Frequently Asked Questions
- Can I use a white QR code on a colored background?
- Yes, but with caution. White modules on a dark background (an inverted code) can scan on modern smartphones, but many older QR apps and some camera systems are optimized for dark-on-light patterns and may struggle. If you must use a dark background, set a pure white foreground and test across multiple devices and apps before printing. A safer alternative is to place the standard code inside a white box on the dark background.
- Will a colored QR code scan as reliably as a black-and-white one?
- A high-contrast colored code — dark brand color on white — will scan just as reliably as black on white in most real-world conditions. The key factor is luminance contrast, not color itself. If your colored code has a contrast ratio above 4:1, it will perform on par with a standard code. Scan reliability only drops when low-contrast colors are used, when the code is printed at very small sizes, or when inverted colors are used on suboptimal printing materials.

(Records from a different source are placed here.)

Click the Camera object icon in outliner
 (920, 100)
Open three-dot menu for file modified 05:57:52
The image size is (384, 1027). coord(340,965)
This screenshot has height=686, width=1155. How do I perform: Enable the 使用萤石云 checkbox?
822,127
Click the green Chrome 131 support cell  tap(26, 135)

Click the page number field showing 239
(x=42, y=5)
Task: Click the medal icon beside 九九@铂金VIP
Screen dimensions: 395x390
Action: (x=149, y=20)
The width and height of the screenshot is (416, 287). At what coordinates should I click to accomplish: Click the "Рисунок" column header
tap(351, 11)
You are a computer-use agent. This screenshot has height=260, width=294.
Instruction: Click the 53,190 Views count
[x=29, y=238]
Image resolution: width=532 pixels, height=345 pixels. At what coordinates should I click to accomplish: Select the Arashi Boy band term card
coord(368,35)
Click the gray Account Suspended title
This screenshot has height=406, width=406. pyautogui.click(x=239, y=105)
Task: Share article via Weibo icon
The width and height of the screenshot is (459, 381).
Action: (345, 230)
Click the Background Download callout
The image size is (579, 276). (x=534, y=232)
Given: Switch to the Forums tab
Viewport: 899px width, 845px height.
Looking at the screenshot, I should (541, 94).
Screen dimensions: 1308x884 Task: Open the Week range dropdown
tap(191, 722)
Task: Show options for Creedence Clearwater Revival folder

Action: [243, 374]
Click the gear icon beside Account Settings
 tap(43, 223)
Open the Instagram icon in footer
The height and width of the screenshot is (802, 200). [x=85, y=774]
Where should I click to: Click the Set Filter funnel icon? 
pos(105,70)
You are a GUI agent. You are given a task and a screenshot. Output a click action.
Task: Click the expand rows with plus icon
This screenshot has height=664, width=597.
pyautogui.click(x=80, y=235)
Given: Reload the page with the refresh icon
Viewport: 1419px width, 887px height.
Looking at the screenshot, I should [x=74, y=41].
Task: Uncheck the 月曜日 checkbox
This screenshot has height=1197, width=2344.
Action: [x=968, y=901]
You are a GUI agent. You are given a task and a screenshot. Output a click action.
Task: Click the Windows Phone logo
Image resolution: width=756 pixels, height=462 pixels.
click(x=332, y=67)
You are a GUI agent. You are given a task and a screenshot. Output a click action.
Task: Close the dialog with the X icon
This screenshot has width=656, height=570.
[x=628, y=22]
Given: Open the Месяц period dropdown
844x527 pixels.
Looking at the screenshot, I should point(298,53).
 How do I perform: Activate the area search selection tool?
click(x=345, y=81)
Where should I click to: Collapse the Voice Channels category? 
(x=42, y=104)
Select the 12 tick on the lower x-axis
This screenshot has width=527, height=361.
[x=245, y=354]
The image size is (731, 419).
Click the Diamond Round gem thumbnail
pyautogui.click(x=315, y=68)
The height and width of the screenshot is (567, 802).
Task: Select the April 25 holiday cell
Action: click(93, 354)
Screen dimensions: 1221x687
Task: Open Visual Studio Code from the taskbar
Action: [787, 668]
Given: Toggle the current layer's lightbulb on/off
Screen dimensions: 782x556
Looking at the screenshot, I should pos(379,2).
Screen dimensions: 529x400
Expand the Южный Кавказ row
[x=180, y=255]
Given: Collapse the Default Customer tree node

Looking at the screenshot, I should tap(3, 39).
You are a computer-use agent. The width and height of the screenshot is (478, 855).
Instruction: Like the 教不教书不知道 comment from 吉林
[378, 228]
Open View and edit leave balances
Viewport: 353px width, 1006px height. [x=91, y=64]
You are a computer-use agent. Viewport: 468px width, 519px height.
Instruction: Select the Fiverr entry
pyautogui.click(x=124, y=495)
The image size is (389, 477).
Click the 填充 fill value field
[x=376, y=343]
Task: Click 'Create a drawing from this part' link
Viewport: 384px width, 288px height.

- What hex code is the WikiPlus brand color, and does it work as a QR foreground?
- The WikiPlus brand color is #0011ff, a vivid electric blue. On a white background, this color has a high luminance contrast (approximately 6.5:1) well above the 4:1 minimum threshold for reliable QR scanning. It works as a QR foreground color on white or very light backgrounds. Avoid using it on medium or dark backgrounds as the contrast drops significantly.